AI Is Now Helping Build Its Own Successor, OpenAI and Anthropic Draw New Battle Lines

The debate over artificial intelligence is shifting from what today’s models can do to who will build the next generation. Recent remarks from SoftBank CEO Masayoshi Son suggest that OpenAI has already reached a point where AI is helping design future AI models, intensifying concerns about how quickly the technology should advance.

That warning lands at a moment when Anthropic is pressing for a different priority: a possible slowdown mechanism if AI development begins to outpace society’s ability to manage it safely. The split is now as much about governance as it is about capability.

OpenAI’s reported shift in model building

Son said OpenAI CEO Sam Altman and the company’s engineers told him that one AI model has helped design the next AI model. He framed that development as an early sign of superintelligence, a stage in which AI systems play a larger role in creating their successors.

He also argued that this change will not be limited to one company. In his view, the same dynamic will eventually reach other large model developers, because engineers may no longer be able to design the next generation without help from systems that are already more capable.

OpenAI did not comment on any unreleased model, but the company has acknowledged that AI is already involved in parts of model development. In February, OpenAI said GPT-5.3-Codex was the “first model” to play an important role in creating itself.

According to that explanation, an early version of the model was used to debug training processes, manage deployment, and help diagnose test and evaluation results. That does not mean AI is independently building its own successors, but it does show that AI is increasingly being used to speed up the technical work behind model development.
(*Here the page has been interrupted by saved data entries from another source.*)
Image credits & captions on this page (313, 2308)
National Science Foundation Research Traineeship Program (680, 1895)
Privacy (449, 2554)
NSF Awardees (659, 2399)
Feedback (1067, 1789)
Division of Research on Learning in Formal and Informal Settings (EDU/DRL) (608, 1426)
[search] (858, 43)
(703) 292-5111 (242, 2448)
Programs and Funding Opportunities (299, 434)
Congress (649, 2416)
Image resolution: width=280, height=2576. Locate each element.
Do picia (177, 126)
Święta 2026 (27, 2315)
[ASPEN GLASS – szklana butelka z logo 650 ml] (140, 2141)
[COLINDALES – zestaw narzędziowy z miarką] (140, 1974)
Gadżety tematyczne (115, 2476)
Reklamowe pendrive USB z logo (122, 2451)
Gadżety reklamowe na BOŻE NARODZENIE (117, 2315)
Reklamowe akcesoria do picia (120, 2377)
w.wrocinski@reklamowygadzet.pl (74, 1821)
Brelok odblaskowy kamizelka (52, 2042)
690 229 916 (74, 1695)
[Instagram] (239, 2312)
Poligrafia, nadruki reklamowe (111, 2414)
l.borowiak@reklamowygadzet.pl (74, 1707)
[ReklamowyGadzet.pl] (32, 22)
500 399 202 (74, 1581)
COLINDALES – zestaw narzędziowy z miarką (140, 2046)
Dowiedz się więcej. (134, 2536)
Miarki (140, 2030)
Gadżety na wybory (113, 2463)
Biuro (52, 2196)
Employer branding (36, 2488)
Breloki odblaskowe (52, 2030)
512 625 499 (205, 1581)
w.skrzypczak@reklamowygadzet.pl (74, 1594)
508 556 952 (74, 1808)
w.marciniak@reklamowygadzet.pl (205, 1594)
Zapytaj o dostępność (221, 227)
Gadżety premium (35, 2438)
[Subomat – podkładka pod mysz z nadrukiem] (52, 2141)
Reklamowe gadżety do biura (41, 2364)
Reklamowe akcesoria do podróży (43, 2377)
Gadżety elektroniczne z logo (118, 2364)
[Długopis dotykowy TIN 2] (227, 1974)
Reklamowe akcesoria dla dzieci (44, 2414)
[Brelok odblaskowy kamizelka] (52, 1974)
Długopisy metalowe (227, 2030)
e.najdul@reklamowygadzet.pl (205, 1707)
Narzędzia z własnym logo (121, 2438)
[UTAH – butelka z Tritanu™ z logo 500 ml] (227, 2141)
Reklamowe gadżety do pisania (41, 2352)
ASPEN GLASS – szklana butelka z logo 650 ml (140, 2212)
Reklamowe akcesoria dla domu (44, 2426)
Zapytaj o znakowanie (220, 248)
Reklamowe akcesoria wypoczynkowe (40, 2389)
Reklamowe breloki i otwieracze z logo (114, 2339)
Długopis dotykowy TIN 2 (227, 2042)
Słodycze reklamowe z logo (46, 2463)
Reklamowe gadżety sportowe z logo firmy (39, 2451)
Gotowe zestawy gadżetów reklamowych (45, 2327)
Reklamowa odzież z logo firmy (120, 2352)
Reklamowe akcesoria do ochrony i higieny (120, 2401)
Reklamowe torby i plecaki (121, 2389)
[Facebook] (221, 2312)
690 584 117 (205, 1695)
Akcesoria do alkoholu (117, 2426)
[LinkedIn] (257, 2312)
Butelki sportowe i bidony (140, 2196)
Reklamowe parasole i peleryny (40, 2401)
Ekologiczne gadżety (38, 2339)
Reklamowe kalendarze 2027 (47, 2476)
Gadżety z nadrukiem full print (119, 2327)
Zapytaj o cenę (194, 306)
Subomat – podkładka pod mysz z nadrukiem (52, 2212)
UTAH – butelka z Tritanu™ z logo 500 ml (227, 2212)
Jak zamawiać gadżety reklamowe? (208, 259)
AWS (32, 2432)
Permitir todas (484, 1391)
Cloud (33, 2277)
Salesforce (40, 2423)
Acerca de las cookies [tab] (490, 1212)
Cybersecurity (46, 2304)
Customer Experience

Anthropic wants a way to slow things down

Anthropic’s position is the opposite of acceleration for its own sake. The company says governments and leading AI firms should prepare a coordination mechanism to temporarily slow development if the technology starts advancing faster than society can safely handle it.

Jack Clark, one of Anthropic’s co-founders, recently reinforced that concern by saying the industry has a gas pedal but no brake pedal. The message is that guardrails need to exist before the most advanced systems arrive, not after.

The company’s fear centers on a future where AI could design, build, and train new models with little or no human involvement. Even if that scenario is not fully realized yet, Anthropic says regulators should start preparing for it now.

Son’s superintelligence timeline is getting shorter

Son’s comments also revived discussion around artificial superintelligence, or ASI, the idea of AI systems that exceed human intelligence across nearly every field. That includes scientific research, reasoning, creativity, and problem-solving.

Last year, Son described ASI as 10,000 times smarter than humans and said it could appear within a decade. Now he says the timeline may be much shorter.

Speaking to CNBC, Son said he had been conservative when he first mentioned 10 years because people would be shocked. He now believes ASI could arrive in four years, and perhaps in just two years.

He also said he uses ChatGPT for two to three hours every day and considers it more knowledgeable than he is in most areas. Looking ahead, he expects AI systems to surpass human intelligence in 70% to 80% of school subjects within a few years, and to be 10 times smarter than the average human in those areas.

None of that proves AI has fully taken over the design of new models without human input. But the combination of OpenAI’s acknowledgment, Son’s comments, and Anthropic’s push for a slowdown mechanism makes one thing clear: AI is moving closer to a phase where it does not just produce tools, but also helps shape the systems that come next.